Re: [PATCH V3 0/2] memcg softlimit reclaim rework

Ying Han <yinghan@xxxxxxxxxx> · Fri, 20 Apr 2012 00:37:41 -0700

On Thu, Apr 19, 2012 at 3:33 PM, Johannes Weiner <hannes@xxxxxxxxxxx> wrote:
> On Thu, Apr 19, 2012 at 10:47:27AM -0700, Ying Han wrote:
>> On Thu, Apr 19, 2012 at 10:04 AM, Michal Hocko <mhocko@xxxxxxx> wrote:
>> > On Wed 18-04-12 11:00:40, Ying Han wrote:
>> >> On Wed, Apr 18, 2012 at 5:24 AM, Johannes Weiner <hannes@xxxxxxxxxxx> wrote:
>> >> > On Tue, Apr 17, 2012 at 09:37:46AM -0700, Ying Han wrote:
>> >> >> The "soft_limit" was introduced in memcg to support over-committing the
>> >> >> memory resource on the host. Each cgroup configures its "hard_limit" where
>> >> >> it will be throttled or OOM killed by going over the limit. However, the
>> >> >> cgroup can go above the "soft_limit" as long as there is no system-wide
>> >> >> memory contention. So, the "soft_limit" is the kernel mechanism for
>> >> >> re-distributing system spare memory among cgroups.
>> >> >>
>> >> >> This patch reworks the softlimit reclaim by hooking it into the new global
>> >> >> reclaim scheme. So the global reclaim path including direct reclaim and
>> >> >> background reclaim will respect the memcg softlimit.
>> >> >>
>> >> >> v3..v2:
>> >> >> 1. rebase the patch on 3.4-rc3
>> >> >> 2. squash the commits of replacing the old implementation with new
>> >> >> implementation into one commit. This is to make sure to leave the tree
>> >> >> in stable state between each commit.
>> >> >> 3. removed the commit which changes the nr_to_reclaim for global reclaim
>> >> >> case. The need of that patch is not obvious now.
>> >> >>
>> >> >> Note:
>> >> >> 1. the new implementation of softlimit reclaim is rather simple and first
>> >> >> step for further optimizations. there is no memory pressure balancing between
>> >> >> memcgs for each zone, and that is something we would like to add as follow-ups.
>> >> >>
>> >> >> 2. this patch is slightly different from the last one posted from Johannes
>> >> >> http://comments.gmane.org/gmane.linux.kernel.mm/72382
>> >> >> where his patch is closer to the reverted implementation by doing hierarchical
>> >> >> reclaim for each selected memcg. However, that is not expected behavior from
>> >> >> user perspective.

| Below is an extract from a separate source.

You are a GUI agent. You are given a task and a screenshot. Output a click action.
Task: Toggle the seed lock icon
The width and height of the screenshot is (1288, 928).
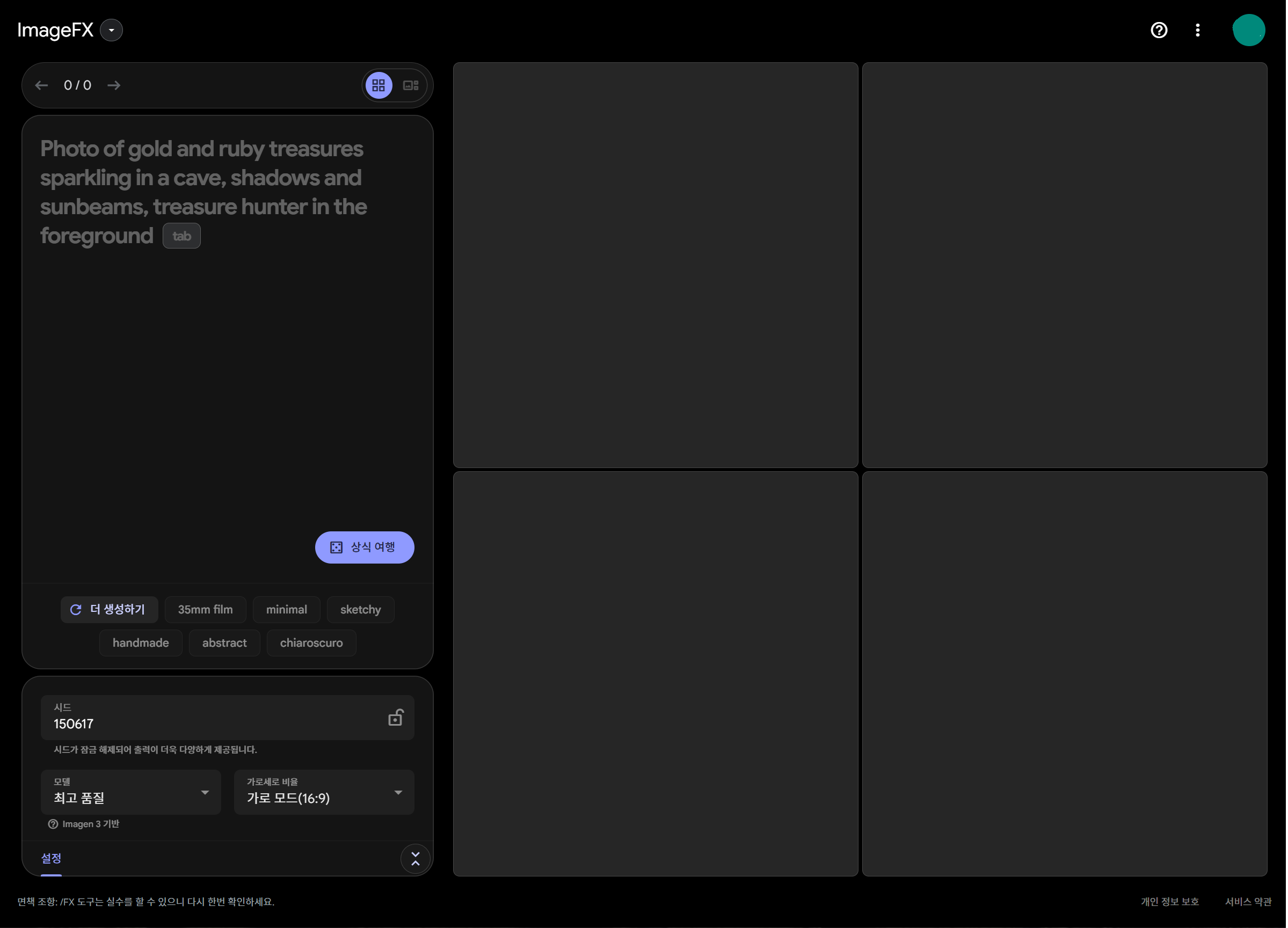click(395, 718)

Considering the following example:
>> >> >>
>> >> >> root (32G capacity)
>> >> >> --> A (hard limit 20G, soft limit 15G, usage 16G)
>> >> >>    --> A1 (soft limit 5G, usage 4G)
>> >> >>    --> A2 (soft limit 10G, usage 12G)
>> >> >> --> B (hard limit 20G, soft limit 10G, usage 16G)
>> >> >>
>> >> >> Under global reclaim, we shouldn't add pressure on A1 although its parent(A)
>> >> >> exceeds softlimit. This is what admin expects by setting softlimit to the
>> >> >> actual working set size and only reclaim pages under softlimit if system has
>> >> >> trouble to reclaim.
>> >> >
>> >> > Actually, this is exactly what the admin expects when creating a
>> >> > hierarchy, because she defines that A1 is a child of A and is
>> >> > responsible for the memory situation in its parent.
>> >
>> > Hmm, I guess that both approaches have cons and pros.
>> > * Hierarchical soft limit reclaim - reclaim the whole subtree of the over
>> >  soft limit memcg
>> >  + it is consistent with the hard limit reclaim
>> Not sure why we want them to be consistent. Soft_limit is serving
>> different purpose and the one of the main purpose is to preserve the
>> working set of the cgroup.
>
> I'd argue, given the history of cgroups, one of the main purposes is
> having a machine of containers where you overcommit their hard limit
> and set the soft limit accordingly to provide fairness.
>
> Yes, we don't want to reclaim hierarchies that are below their soft
> limit as long as there are some in excess, of course.  This is a flaw
> and needs fixing.  But it's something completely different than
> changing how the soft limit is defined and suddenly allow child
> groups, which you may not trust, to override rules defined by parental
> groups.
>
> It bothers me that we should add something that will almost certainly
> bite us in the future while we are discussing on the cgroups list what
> would stand in the way of getting sane hierarchy semantics across
> controllers to provide consistency, nesting, etc.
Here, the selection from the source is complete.